Vancouver saw an early spring. The cruel joke of Winter Olympics - when I left Atlanta in the south's version of a snow storm, and arrived in British Columbia to record highs and the greenest grass I'd seen all winter. It was magic, there - how misty days would run together and you would find yourself deep in the belly of a cloud. The cloud would lift and - surprise! - you would be surrounded by spectacular mountains, scenery invisible to you the day before.
While there, my workmate and new friend, Heather, planned wedding bits from afar. I grilled her for details, and marveled a little at the different aspects of our lives we weave together - work here, wedding and family there.
I returned after six weeks away and, in something of a haze, for three days unpacked and did laundry and packed again. We went on Spring Break. Here, too early for such a break - Blue Ridge foothills where nowhere near as green as the foothills of what I believe is the Cascades. It was beautiful, though - with a daily dose of stunning waterfalls and streams.
On our first day out, we went to Chimney Rock, and witnessed a marriage proposal. The couple was buoyant, beaming, young. The boy had a rock carved with "will you marry me..." on it, had placed the rock in among the other flat stones of the observation deck. We took pictures.
The third day out - it happened again! We were in a National Park this time - looking down at a waterfall - and a guy came running up to us. "Could you help me with something really cool? I am about to propose to my girlfriend down there
- could you take my camera and get some pictures?" Fantastic. Of course we could. It is, apparently, What We Do.
We came home and, in something of a haze, for three days unpacked and did laundry and packed again for a wedding in Florida. We all went - the whole fam.
The kids hadn't been to one before, and this was in the Ocala National Forest. An old friend of mine was getting married - my high school prom date, in fact - and my godson's mom / daughter's godfather's wife officiated. My oldest and dearest friend, Tica, lives nearby and we would host a party together Thursday (something I would never do on my own...)

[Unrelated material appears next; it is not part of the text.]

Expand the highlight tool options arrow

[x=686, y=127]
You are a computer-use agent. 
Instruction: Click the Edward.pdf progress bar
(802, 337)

I am in love at weddings. I never love my life, Gavin, or friends and family present, more. Weddings, in almost any form, make me giddy.
There were days of activities - great food (all prepared by the bride and groom and presumably, many elves), cocktails and dancing and spanish moss and bluegrass and sunshine. Friends from long ago- still themselves, all still versions of who they were 20+ years back. From the Cuban sandwiches Thursday night to setting the pitch via pitch pipe for Amy's rehearsal Saturday morning to playing with my godson and twin Sunday afternoon (while possibly hungover)... A perfect weekend, bracketed by rain that never fell on any of it.
I kept being struck by all the work we put into Beginning. All the attention paid to Starting. For our wedding 13 years ago, I only knew there would be a mass, and I wanted friends and family accounted for, people from different stages of each of our lives in one place. I wanted to count heads and feel love and dance to great music. I wanted the accountability of an audience. With a couple of gin and tonics and dancing after.
At weddings - Andy and Todd last year, Bill and Gia this - there is so much optimism. So much promise and enthusiasm and prayers both spiritual and secular. Everything changes, right there. And yet nothing does, really. Denise officiated, and we watched, and I thought, wow. So much has been bestowed upon her. Bill and Gia wrote their own vows. And they stood there - and they promised. And by the power invested in her, Denise pronounced and introduced.
Spring has sprung, beginnings have begun. Let's get started.